Finishing it off would be a rack of 10's/20's on the right side possibly with another rack of duo 40's. This would be for fry/hospital area. Some of these tanks will NOT be on the filtration system because I would be using medication on them.

Link to basement blueprints https://i.imgur.com/dGohakL.jpg
Please lemme know if you have any suggestions. Would love some imput on the filtration planning as the only thing *** really seen done is the drilled tanks/water drip system. Is this the most efficient way?


----------



## Narwhal72 (Sep 26, 2006)

Having just completed my 5th fish room I feel I can offer you some advice.

Fish Room #4 was in my basement and I had terrible humidity issues going up through the whole house. Even though the room was highly insulated and wrapped in vapor barrier. I would highly recommend installing an air exchanger in the fish room to control humidity. I am using a Panasonic air exchanger in Fish Room #5 and it has worked very well through the first winter. I would also recommend a dedicated heat pump to heat the room up instead of using individual tank heaters. I went with a Mitsubishi heat pump and it also worked really well and even though I am running more tanks than #4 my electric bill was actually about 25% lower than before when I was using a Ranco controller on an electric space heater.

On most of my previous fish rooms I had at least some of the tanks on central filtration systems. For the most part it worked out well and I didn't have many issues. I would highly recommend a high wattage UV sterilizer in the system to prevent the spread of parasites. For #5, I went with a central water change system instead of central filtration on my larger tanks. I wanted to use Mattenfilters for their lower maintenance and running costs so I didn't need a central system any longer. The central water change system makes water changes much easier.

Andy


----------



## Hock (Mar 23, 2012)

Thanks Narwhal. The fish room will be zoned with our HVAC system which is York equipment so that i can keep it a separate temp than any other room so that should take care of the heating issue. I had also planned on talking to the HVAC guys about the humidity issue and assumed an Air Exchanger would be the best solution. As for the central water changing system, can you elaborate alittle bit more on what that entails? *** never heard of it and dont know the difference between it and a auto drip system.


----------



## Hock (Mar 23, 2012)

Also, ideally, I would love to setup a aesthetically pleasing rack system similar to custom aquariums racks.


----------



## Narwhal72 (Sep 26, 2006)

I would be wary about zoning it with the rest of your HVAC system. There may be situations where you need heat while the rest of the house needs to be cooled. In which case the system won't work properly. We run into that situation in our office all the time because the warm lab is tied into the same line as our cooler office.

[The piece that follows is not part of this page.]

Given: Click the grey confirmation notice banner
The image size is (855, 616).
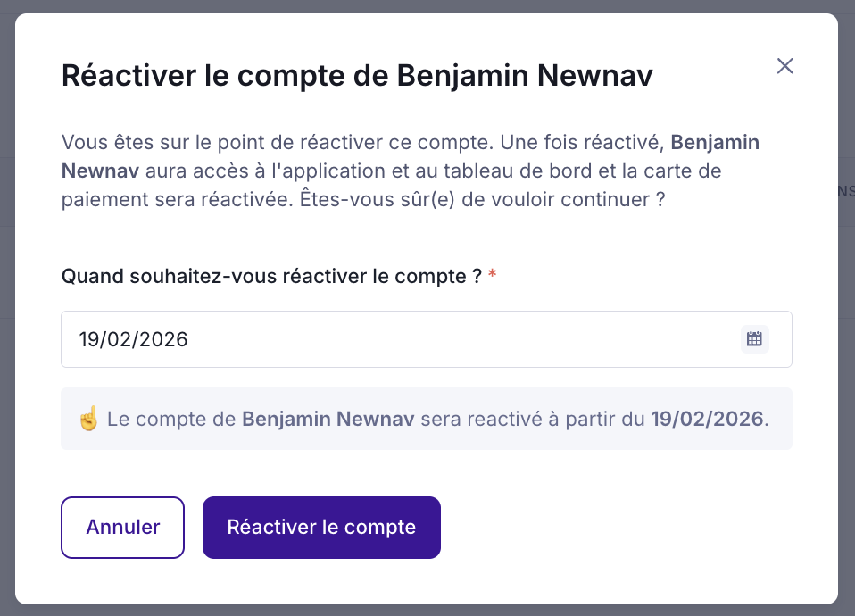Looking at the screenshot, I should [x=426, y=418].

An automatic water change system just really is a drain in each tank and a water line from a reservoir also sent to each tank. It's the same thing as a drip system. Just instead of dripping all day, I turn on a remote which activates a pump and empties my RO vat into the tanks. Then I refill the RO vat for next time.

Andy


----------



## Hock (Mar 23, 2012)

We are going to have 3 zones that can be set to a different temperature than the rest of the house: the fish room, the basement, and our bedroom/bathroom. Zoning just means you can set a temp for that area/room that differs from the rest of the house.


----------



## Deeda (Oct 12, 2012)

Congrats on the new house as well as doing a dedicated fish room!

I viewed your blueprint for the fish room and a couple questions. What is the closet? space in the lower right hand corner? Is the fish room mostly or completely below ground level?

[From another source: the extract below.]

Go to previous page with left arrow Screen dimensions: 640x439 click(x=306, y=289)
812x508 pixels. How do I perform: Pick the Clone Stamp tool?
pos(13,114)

I would leave access to the 2' x 3' window in the drawing both for light purposes and egress if that is why it is so large. How far off the floor is the bottom of the window?

How close are the drain and water supply to the fish room? Will you need to pump used water up to a drain or is everything lower than the lowest tank?

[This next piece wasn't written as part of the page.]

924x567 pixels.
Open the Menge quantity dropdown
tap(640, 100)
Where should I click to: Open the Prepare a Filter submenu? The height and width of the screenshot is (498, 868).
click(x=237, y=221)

I would also do HMF filters on all the tanks except the big one, easy maintenance, relatively cheap and very efficient. A central air system would work great for the air lifts, I would do 2 per tank except for the 10G tanks.


----------



## Hock (Mar 23, 2012)

Deeda said:


> Congrats on the new house as well as doing a dedicated fish room!
> 
> I viewed your blueprint for the fish room and a couple questions. What is the closet? space in the lower right hand corner? Is the fish room mostly or completely below ground level?


If you are referring to the large box at the bottom right, that is an 8x4 Tegu(large lizard) cage. Fish room will mostly be above ground as the basement is a walkout. Ceilings are 9ft and the walls are finished. Concrete floors.



Deeda said:


> I would leave access to the 2' x 3' window in the drawing both for light purposes and egress if that is why it is so large. How far off the floor is the bottom of the window?


I believe its 6 ft off the floor



Deeda said:


> How close are the drain and water supply to the fish room? Will you need to pump used water up to a drain or is everything lower than the lowest tank?


The drain will be where ever I want it but figured it would be where the sink is going. Everything will be lower than the tallest tank. The water supply will be tapped into from the sink.



Deeda said:


> I would also do HMF filters on all the tanks except the big one, easy maintenance, relatively cheap and very efficient. A central air system would work great for the air lifts, I would do 2 per tank except for the 10G tanks.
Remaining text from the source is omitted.